Celebramos el día que llegamos al mundo como una fecha feliz. Aún en las épocas más tristes, o más pobres, o más desgraciadas de la vida propia, ese día oímos desearnos felicidad insistentemente. "Felicidades porque un día como hoy viniste a este mundo" parece ser el mensaje. Y echas una ojeada a los telediarios o a los períodicos y, entre matanzas, cayucos mortales y tifones te pones a pensar si llegar a este mundo puede ser realmente motivo de felicidad. No digo ya si la mirada es hacia el interior, un mundo tan o más convulso, con sus carencias y sus frustraciones. Sí, cierto que una vez estás en este mudo común, el que compartimos todos, no te quieres ir. Te aferras a él por si acaso lo que viene es peor, o simplemente no viene nada. Echas mano de lo más inmediato para convencerte de que sin llegar aquí no habrías visto jamás las caras de los que más quieres, ni oído las risas infantiles de los que llevarán tu sangre cuando ya no estés.

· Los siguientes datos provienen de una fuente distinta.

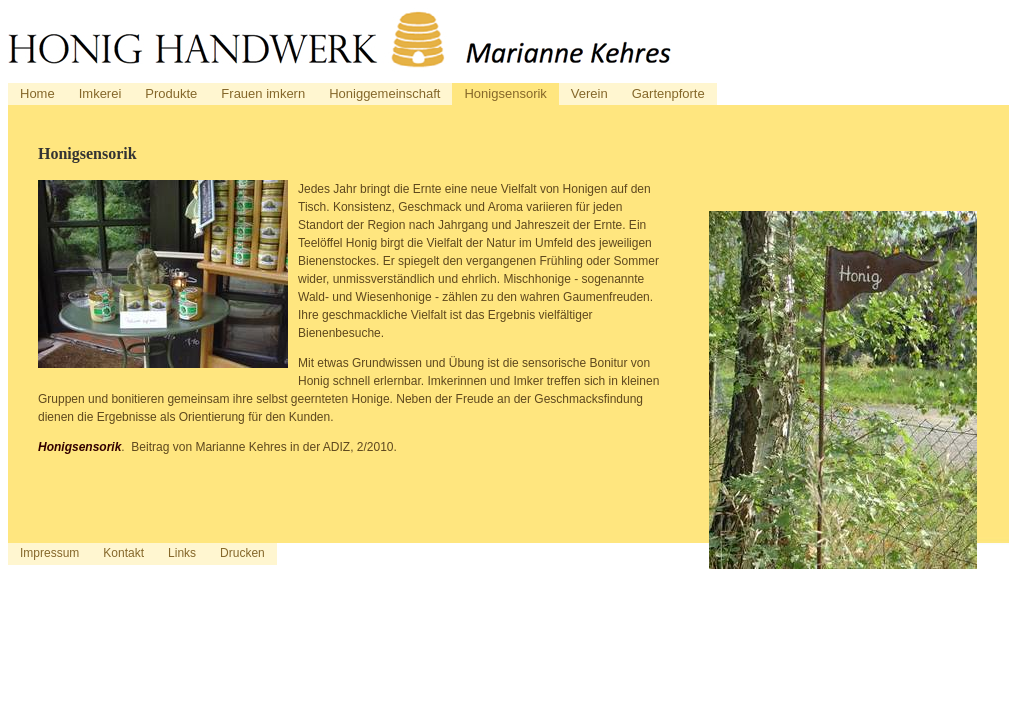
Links (182, 553)
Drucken (242, 553)
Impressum (49, 553)
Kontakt (123, 553)
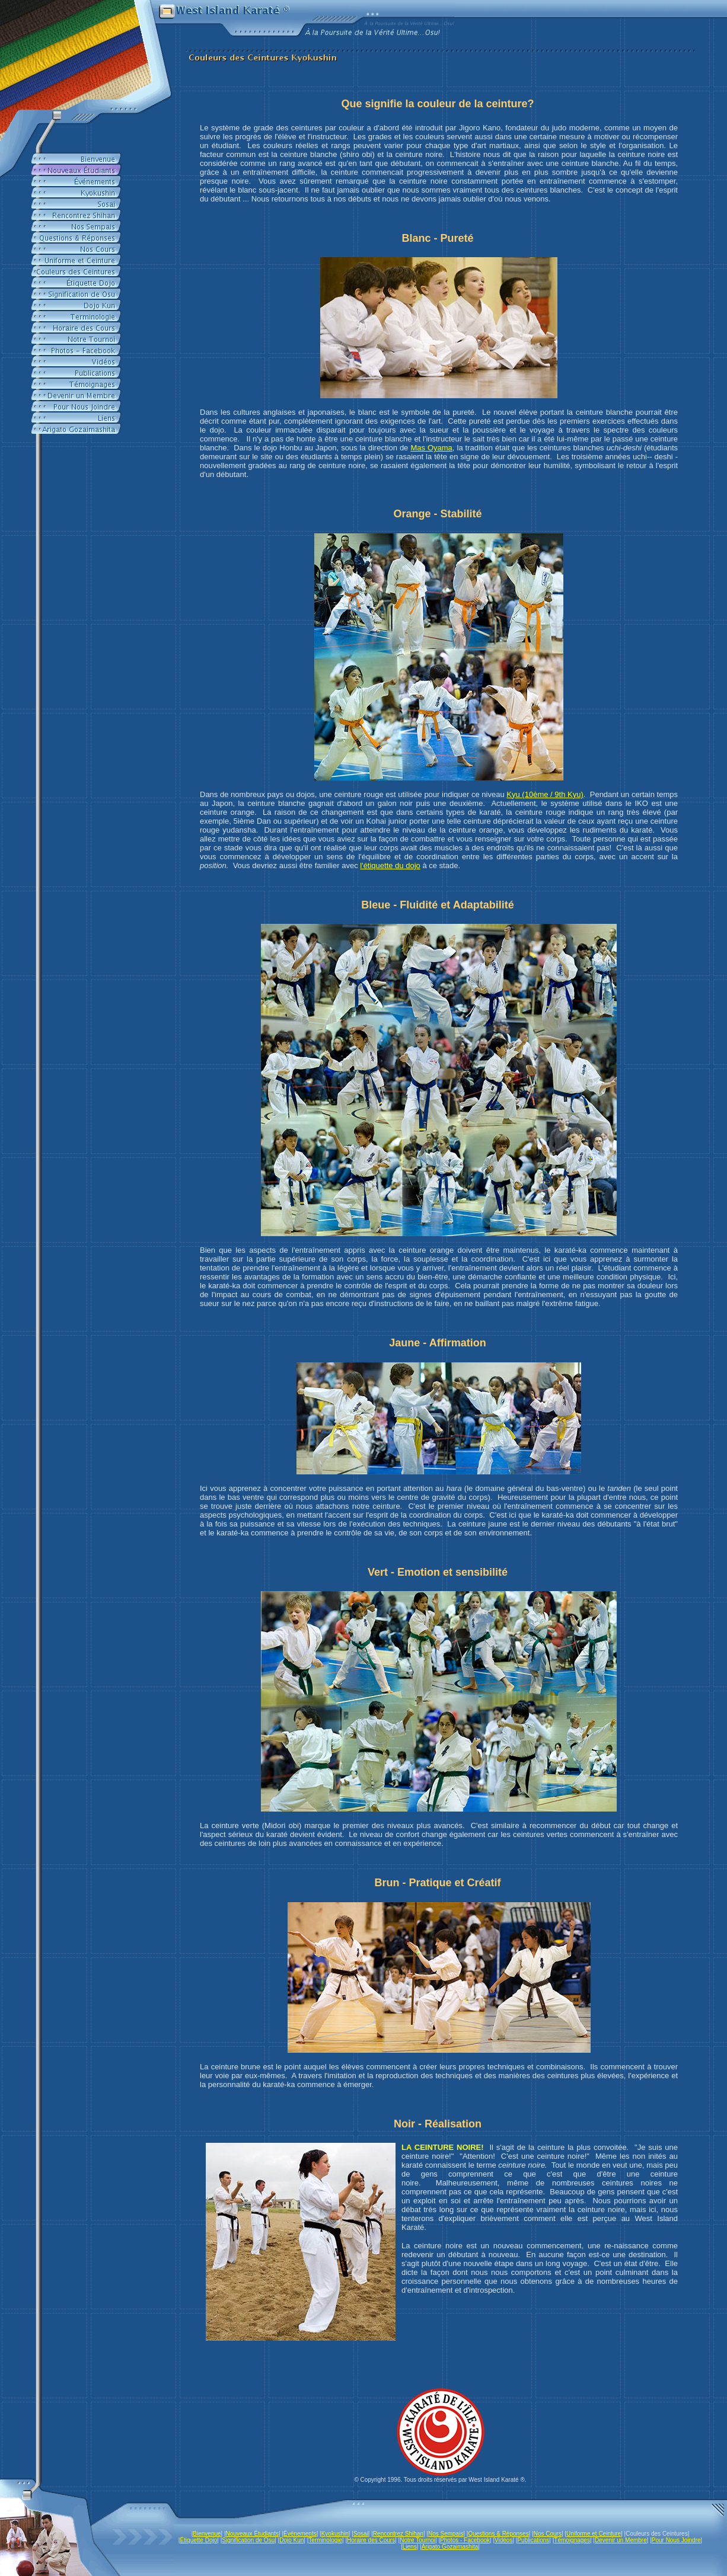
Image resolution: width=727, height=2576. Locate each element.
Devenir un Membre (621, 2540)
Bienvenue (207, 2533)
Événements (300, 2533)
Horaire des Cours (371, 2540)
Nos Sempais (445, 2533)
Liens (410, 2546)
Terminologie (325, 2540)
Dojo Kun (291, 2540)
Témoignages (572, 2540)
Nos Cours (548, 2533)
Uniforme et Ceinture (593, 2533)
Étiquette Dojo (198, 2540)
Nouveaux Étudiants (252, 2533)
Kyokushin (335, 2533)
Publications (533, 2540)
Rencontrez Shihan (398, 2533)
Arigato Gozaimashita (450, 2546)
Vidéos (503, 2540)
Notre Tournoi (417, 2540)
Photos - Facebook (465, 2540)
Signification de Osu (248, 2540)
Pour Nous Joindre (676, 2540)
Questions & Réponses (498, 2533)
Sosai (360, 2533)
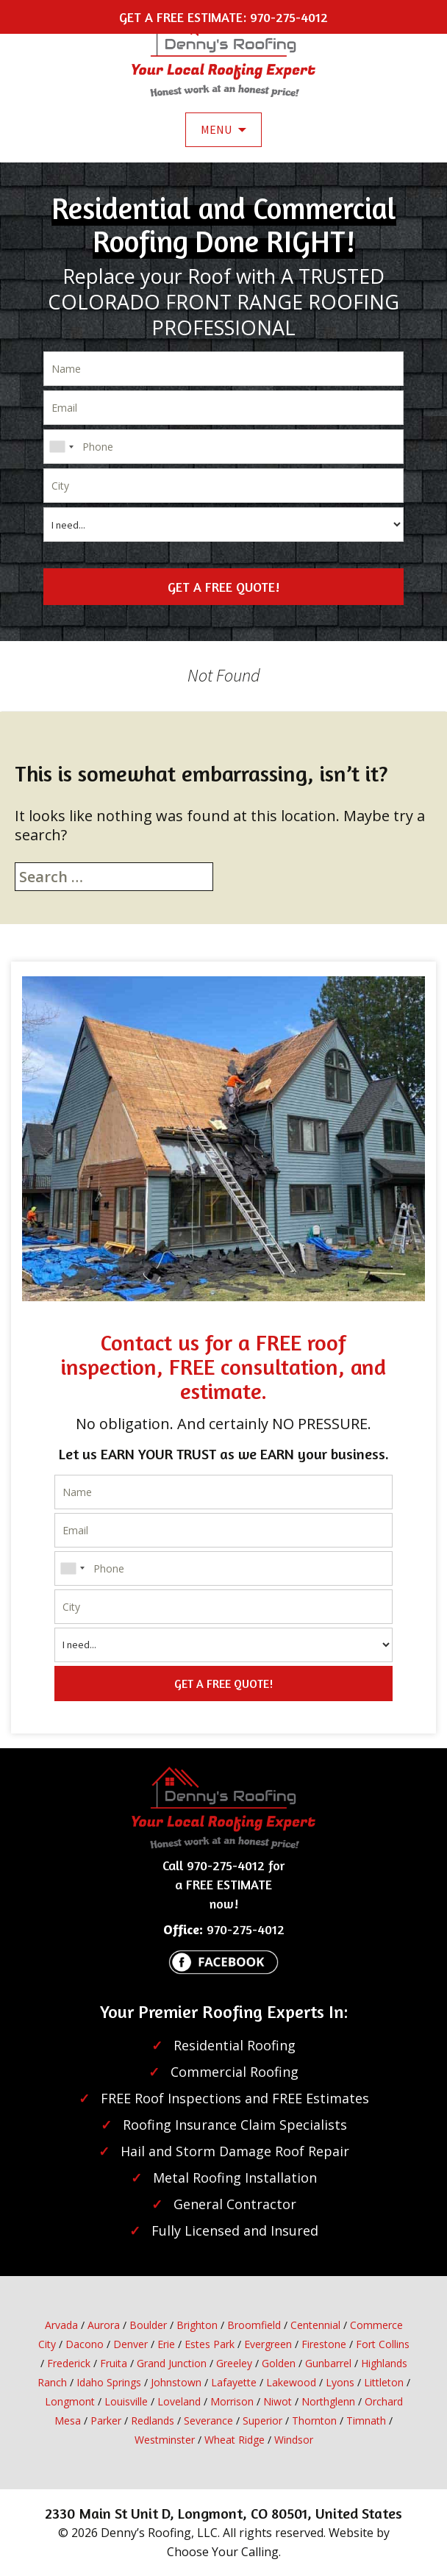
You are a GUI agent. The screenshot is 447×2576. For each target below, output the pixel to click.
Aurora (103, 2325)
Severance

Hace tiempo que creo que los cumpleaños de cada cual los deberían celebrar las madres respectivas. Son las que realmente sienten felicidad por haber traído un ser al mundo y las que recuerdan con precisión la fecha y las circunstancias de ese momento. Las que lo han sufrido antes, durante y después del nacimiento. Las que merecen ser felicitadas por no desfallecer, por dar todo y no recibir nada, o casi nada. Las que continúan padeciendo aunque haya habido mayorías de edades, emancipación o traslados a la otra punta del mundo. Las que no juzgan, ni piden explicaciones, ni reprochan. Se limitan a continuar queriendo a lo que más quieren. Y llegado el momento están cerca para recoger los trocitos después de cada naufragio.
Ellas son la que debieran ser felicitadas cuando se sobreviene el cumpleaños de uno o de una. Así que ¡felicidades!, madre.